Extract ::

◆ ◆ ◆

In [1]:
import numpy as np
import tensorflow as tf

From Section 9 of http://ai.stanford.edu/~jduchi/projects/general_notes.pdf :


$D_{KL}\Big(P_1 \parallel P_2 \Big) = \{\dots\} = \frac{1}{2}\Big( \log \frac{\det\Sigma_2}{\det\Sigma_1} - n + tr{\Sigma^{-1}_2\Sigma_1}  + (\mu_2 - \mu_1) \Sigma^{-1}_2 (\mu_2 - \mu_1) \Big)$


$\log{\frac{\det\Sigma_2}{\det\Sigma_1}} = \sum_{i=1}^n{\big[\log{\sigma_{2i} - \log{\sigma_{1i}}} \big]}$

$\Sigma_2^{-1} =  diag{(\frac{1}{\sigma_{21}}, \dots, \frac{1}{\sigma_{2n}})}$

$ tr{\Sigma^{-1}_2\Sigma_1}  = \sum_{i=1}^n{\frac{\sigma_{1i}}{\sigma_{2i}}}$

$(\mu_2 - \mu_1) \Sigma^{-1}_2 (\mu_2 - \mu_1) = \sum_{i=1}^n{\frac{(\mu_{2i}-\mu_{1i})^2}{\sigma_{2i}}}$


In [26]:
def gaussian_kl_divergence_np(mu1, ln_var1, mu2, ln_var2): 
    
    shape = mu1.shape
    
    batch_size = shape[0]
    n = shape[1]
    
    log_var_diff = ln_var2 - ln_var1
    
    var_diff_trace = np.sum(np.exp(log_var_diff), axis=1)
    
    mudiff = np.sum(np.square(mu1-mu2) / np.exp(ln_var2), axis=1)
    
    kl_divs = 0.5*(np.sum(log_var_diff, axis=1) - n + var_diff_trace + mudiff)
    
    return np.sum(kl_divs) / batch_size


def gaussian_kl_divergence_tf(mu1, ln_var1, mu2, ln_var2): 
    
    shape = tf.to_float(tf.shape(mu1))
    
    batch_size = shape[0]
    n = shape[1]
    
    log_var_diff = ln_var2 - ln_var1
    
    var_diff_trace = tf.reduce_sum(tf.exp(log_var_diff), axis=1)
    
    mudiff = tf.reduce_sum(tf.square(mu1-mu2) / tf.exp(ln_var2), axis=1)
    
    kl_div = 0.5*(tf.reduce_sum(log_var_diff, axis=1) - n + var_diff_trace + mudiff)
    
    return tf.reduce_sum(kl_div) / batch_size

#### Sanity checks

$ p_1(x) \sim \mathcal{N}(0, 1)$


In [32]:
mu1_tf = tf.placeholder(tf.float32, shape=[None,3])
ln_var1_tf = tf.placeholder(tf.float32, shape=[None,3])
mu2_tf = tf.placeholder(tf.float32, shape=[None,3])

◆ ◆ ◆

Exercise brief ::
List every variable name assigned within the function gaussian_kl_divergence_np in the KL divergence notebook above.

Stored data ::

◆ ◆ ◆

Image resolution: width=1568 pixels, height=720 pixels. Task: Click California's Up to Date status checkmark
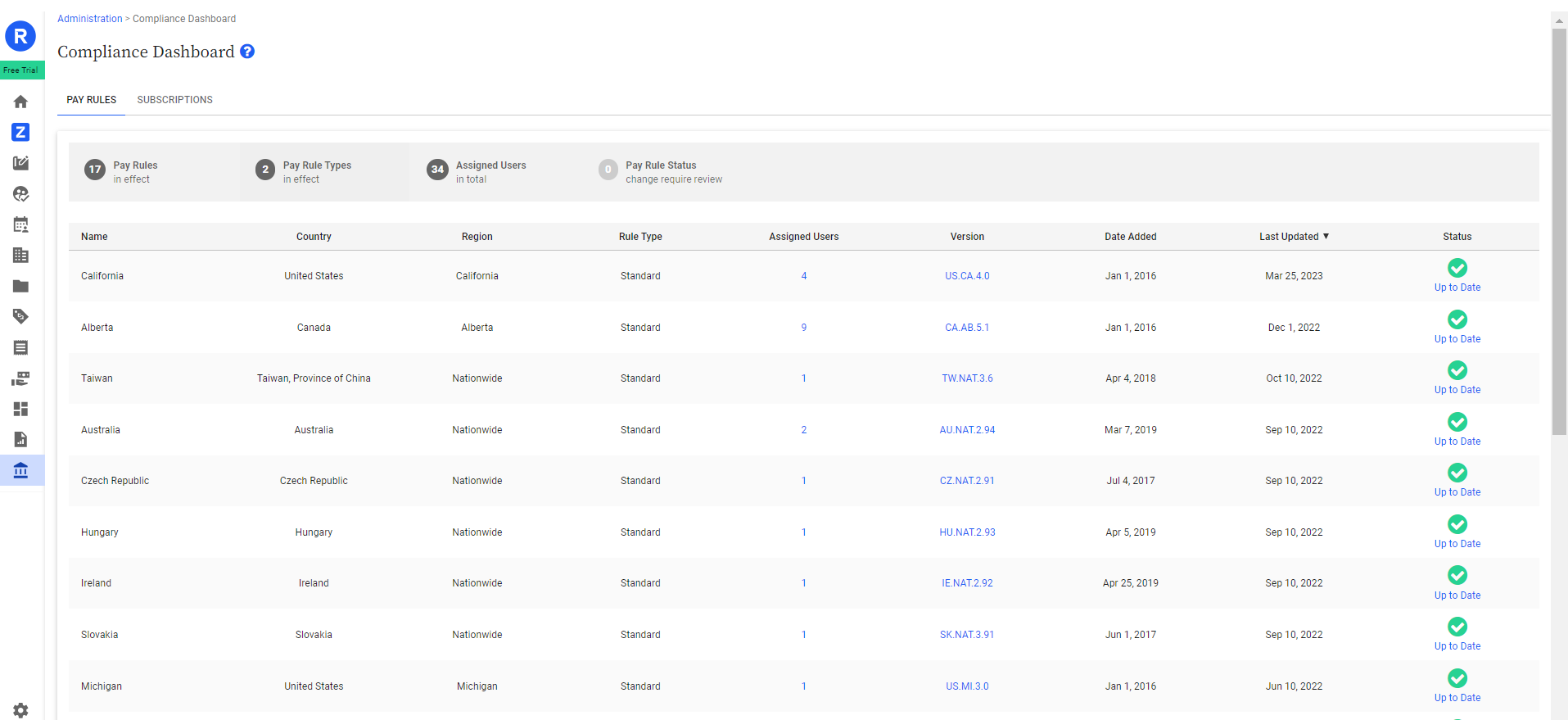click(1457, 268)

◆ ◆ ◆

Final answer ::
shape, batch_size, n, log_var_diff, var_diff_trace, mudiff, kl_divs